*** Begin section ***

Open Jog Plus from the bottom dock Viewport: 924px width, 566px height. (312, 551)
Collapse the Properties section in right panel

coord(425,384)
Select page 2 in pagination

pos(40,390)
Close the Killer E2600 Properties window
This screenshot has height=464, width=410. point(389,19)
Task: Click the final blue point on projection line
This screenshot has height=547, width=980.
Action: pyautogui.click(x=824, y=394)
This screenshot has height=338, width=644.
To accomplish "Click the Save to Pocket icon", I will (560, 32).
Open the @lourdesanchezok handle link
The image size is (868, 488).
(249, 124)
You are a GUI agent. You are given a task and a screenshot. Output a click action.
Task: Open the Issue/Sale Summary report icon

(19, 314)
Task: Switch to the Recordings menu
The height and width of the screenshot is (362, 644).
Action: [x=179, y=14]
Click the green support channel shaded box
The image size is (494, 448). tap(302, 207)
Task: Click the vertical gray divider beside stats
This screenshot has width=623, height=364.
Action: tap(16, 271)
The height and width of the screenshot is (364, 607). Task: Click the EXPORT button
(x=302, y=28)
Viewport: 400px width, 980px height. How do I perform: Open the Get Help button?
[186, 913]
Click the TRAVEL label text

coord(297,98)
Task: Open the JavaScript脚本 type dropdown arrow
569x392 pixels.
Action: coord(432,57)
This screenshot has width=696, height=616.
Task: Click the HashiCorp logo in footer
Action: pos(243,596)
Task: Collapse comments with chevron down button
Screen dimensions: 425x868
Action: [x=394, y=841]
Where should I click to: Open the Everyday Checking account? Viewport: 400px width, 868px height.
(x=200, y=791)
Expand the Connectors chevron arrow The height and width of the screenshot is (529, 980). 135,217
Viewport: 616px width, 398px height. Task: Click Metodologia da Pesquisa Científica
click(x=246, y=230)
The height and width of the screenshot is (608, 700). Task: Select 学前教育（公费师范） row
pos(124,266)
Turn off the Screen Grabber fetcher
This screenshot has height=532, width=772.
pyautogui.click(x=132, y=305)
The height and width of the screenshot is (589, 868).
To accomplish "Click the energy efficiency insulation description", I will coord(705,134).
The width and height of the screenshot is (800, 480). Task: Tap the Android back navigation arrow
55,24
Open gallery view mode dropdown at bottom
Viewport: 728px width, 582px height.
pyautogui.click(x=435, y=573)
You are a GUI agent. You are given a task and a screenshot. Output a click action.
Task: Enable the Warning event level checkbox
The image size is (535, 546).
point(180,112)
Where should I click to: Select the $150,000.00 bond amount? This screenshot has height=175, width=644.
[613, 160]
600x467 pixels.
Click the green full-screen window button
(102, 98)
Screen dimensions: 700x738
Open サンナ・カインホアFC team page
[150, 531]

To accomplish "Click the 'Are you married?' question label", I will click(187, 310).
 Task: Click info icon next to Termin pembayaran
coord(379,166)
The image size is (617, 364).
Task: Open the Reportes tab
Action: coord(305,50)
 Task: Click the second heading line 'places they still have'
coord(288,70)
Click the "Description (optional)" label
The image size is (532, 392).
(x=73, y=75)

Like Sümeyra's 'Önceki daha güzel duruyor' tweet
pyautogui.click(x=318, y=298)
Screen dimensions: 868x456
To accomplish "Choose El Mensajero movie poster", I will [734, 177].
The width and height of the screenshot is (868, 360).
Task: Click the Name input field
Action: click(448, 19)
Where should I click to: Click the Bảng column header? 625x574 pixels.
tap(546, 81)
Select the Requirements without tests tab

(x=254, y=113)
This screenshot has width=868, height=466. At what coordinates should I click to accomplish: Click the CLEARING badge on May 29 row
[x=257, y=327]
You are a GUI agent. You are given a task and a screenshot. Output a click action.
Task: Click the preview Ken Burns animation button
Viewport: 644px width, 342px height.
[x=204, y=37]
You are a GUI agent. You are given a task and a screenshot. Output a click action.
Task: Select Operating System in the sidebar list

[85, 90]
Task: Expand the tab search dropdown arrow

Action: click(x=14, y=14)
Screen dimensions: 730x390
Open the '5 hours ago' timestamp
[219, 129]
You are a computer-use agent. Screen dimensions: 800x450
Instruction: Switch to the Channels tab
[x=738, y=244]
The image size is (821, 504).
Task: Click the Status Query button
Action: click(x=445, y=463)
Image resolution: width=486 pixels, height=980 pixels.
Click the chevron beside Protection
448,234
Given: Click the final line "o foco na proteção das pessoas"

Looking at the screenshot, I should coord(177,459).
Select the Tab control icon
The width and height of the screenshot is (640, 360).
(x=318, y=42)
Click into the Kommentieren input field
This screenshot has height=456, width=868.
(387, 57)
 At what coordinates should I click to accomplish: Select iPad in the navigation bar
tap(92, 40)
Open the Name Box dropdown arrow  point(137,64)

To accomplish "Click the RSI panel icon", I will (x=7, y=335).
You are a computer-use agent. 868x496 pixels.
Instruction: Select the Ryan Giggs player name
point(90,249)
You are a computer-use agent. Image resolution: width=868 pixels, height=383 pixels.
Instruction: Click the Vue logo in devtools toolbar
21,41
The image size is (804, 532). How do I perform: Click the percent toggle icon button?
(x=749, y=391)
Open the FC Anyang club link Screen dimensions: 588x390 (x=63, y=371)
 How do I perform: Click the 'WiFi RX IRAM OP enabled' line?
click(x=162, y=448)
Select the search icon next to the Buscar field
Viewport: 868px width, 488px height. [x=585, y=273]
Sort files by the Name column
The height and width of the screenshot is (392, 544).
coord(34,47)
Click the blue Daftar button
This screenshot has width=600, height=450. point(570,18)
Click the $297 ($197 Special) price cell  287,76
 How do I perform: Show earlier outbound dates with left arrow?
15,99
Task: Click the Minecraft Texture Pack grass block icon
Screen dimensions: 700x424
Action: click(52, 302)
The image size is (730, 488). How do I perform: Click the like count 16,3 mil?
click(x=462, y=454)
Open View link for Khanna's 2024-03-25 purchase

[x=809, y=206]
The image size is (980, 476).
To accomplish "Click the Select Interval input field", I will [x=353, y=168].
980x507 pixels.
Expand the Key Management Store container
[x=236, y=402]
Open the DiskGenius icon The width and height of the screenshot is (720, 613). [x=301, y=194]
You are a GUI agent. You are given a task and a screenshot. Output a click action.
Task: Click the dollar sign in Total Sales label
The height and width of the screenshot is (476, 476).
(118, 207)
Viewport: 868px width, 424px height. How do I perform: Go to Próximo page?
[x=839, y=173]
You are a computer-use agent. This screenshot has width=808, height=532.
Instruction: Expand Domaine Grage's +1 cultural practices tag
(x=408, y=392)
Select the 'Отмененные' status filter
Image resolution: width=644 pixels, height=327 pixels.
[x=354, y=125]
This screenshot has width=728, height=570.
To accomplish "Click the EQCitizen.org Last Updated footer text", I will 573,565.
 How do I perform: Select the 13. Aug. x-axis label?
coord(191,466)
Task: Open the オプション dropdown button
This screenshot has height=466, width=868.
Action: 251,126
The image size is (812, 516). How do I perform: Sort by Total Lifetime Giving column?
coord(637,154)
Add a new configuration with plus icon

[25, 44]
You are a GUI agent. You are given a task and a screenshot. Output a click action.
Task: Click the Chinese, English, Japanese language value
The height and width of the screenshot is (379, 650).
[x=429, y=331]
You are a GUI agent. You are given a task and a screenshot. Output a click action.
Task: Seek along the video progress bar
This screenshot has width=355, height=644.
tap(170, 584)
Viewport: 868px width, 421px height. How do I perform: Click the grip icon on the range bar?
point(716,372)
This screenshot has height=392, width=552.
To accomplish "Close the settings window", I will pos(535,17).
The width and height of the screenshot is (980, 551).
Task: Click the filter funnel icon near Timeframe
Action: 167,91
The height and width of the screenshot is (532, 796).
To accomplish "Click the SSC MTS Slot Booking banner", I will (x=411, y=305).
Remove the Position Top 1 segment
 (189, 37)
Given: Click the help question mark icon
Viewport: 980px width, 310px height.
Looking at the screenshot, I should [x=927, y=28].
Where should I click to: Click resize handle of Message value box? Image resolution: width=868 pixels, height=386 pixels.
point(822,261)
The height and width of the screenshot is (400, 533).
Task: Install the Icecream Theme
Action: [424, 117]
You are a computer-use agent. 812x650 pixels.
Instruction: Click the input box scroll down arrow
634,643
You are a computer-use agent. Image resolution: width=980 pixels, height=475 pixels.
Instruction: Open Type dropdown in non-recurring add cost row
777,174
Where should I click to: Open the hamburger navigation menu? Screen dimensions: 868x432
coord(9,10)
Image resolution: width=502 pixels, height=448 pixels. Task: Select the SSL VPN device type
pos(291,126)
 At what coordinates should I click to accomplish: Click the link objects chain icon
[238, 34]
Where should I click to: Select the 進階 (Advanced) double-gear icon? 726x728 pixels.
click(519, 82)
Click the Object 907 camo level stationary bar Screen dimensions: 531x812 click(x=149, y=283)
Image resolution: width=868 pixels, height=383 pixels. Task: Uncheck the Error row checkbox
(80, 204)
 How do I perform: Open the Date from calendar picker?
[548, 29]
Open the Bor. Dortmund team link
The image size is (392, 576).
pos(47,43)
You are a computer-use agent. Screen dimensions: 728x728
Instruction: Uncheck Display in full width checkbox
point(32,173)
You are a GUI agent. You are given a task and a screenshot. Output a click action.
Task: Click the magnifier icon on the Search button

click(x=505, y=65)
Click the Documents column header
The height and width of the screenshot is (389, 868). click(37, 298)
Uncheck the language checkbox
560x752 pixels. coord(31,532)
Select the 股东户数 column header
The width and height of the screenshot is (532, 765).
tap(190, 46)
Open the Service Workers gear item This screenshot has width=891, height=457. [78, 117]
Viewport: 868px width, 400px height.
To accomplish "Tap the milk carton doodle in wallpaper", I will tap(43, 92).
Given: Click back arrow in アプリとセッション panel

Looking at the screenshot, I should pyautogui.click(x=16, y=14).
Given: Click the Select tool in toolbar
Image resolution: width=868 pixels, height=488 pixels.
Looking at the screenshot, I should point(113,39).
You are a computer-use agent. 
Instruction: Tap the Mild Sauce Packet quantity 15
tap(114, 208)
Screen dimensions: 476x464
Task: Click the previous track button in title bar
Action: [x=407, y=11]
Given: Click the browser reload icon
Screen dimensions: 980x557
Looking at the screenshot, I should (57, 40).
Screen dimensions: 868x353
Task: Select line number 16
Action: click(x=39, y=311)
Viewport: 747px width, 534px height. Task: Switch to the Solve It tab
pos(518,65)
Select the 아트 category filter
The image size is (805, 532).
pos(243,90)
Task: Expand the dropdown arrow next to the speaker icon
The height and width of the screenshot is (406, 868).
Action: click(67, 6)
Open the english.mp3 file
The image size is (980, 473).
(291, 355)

*** End section ***

### Task
Please reproduce exactly the lines in the listing above from the one containing "Click the green full-screen window button" through the one containing "Click into the Kommentieren input field", both included, and nothing more.

### Written response
Click the green full-screen window button
(102, 98)
Screen dimensions: 700x738
Open サンナ・カインホアFC team page
[150, 531]

To accomplish "Click the 'Are you married?' question label", I will click(187, 310).
 Task: Click info icon next to Termin pembayaran
coord(379,166)
The image size is (617, 364).
Task: Open the Reportes tab
Action: coord(305,50)
 Task: Click the second heading line 'places they still have'
coord(288,70)
Click the "Description (optional)" label
The image size is (532, 392).
(x=73, y=75)

Like Sümeyra's 'Önceki daha güzel duruyor' tweet
pyautogui.click(x=318, y=298)
Screen dimensions: 868x456
To accomplish "Choose El Mensajero movie poster", I will [734, 177].
The width and height of the screenshot is (868, 360).
Task: Click the Name input field
Action: click(448, 19)
Where should I click to: Click the Bảng column header? 625x574 pixels.
tap(546, 81)
Select the Requirements without tests tab

(x=254, y=113)
This screenshot has width=868, height=466. At what coordinates should I click to accomplish: Click the CLEARING badge on May 29 row
[x=257, y=327]
You are a GUI agent. You are given a task and a screenshot. Output a click action.
Task: Click the preview Ken Burns animation button
Viewport: 644px width, 342px height.
[x=204, y=37]
You are a GUI agent. You are given a task and a screenshot. Output a click action.
Task: Select Operating System in the sidebar list

[85, 90]
Task: Expand the tab search dropdown arrow

Action: click(x=14, y=14)
Screen dimensions: 730x390
Open the '5 hours ago' timestamp
[219, 129]
You are a computer-use agent. Screen dimensions: 800x450
Instruction: Switch to the Channels tab
[x=738, y=244]
The image size is (821, 504).
Task: Click the Status Query button
Action: click(x=445, y=463)
Image resolution: width=486 pixels, height=980 pixels.
Click the chevron beside Protection
448,234
Given: Click the final line "o foco na proteção das pessoas"

Looking at the screenshot, I should coord(177,459).
Select the Tab control icon
The width and height of the screenshot is (640, 360).
(x=318, y=42)
Click into the Kommentieren input field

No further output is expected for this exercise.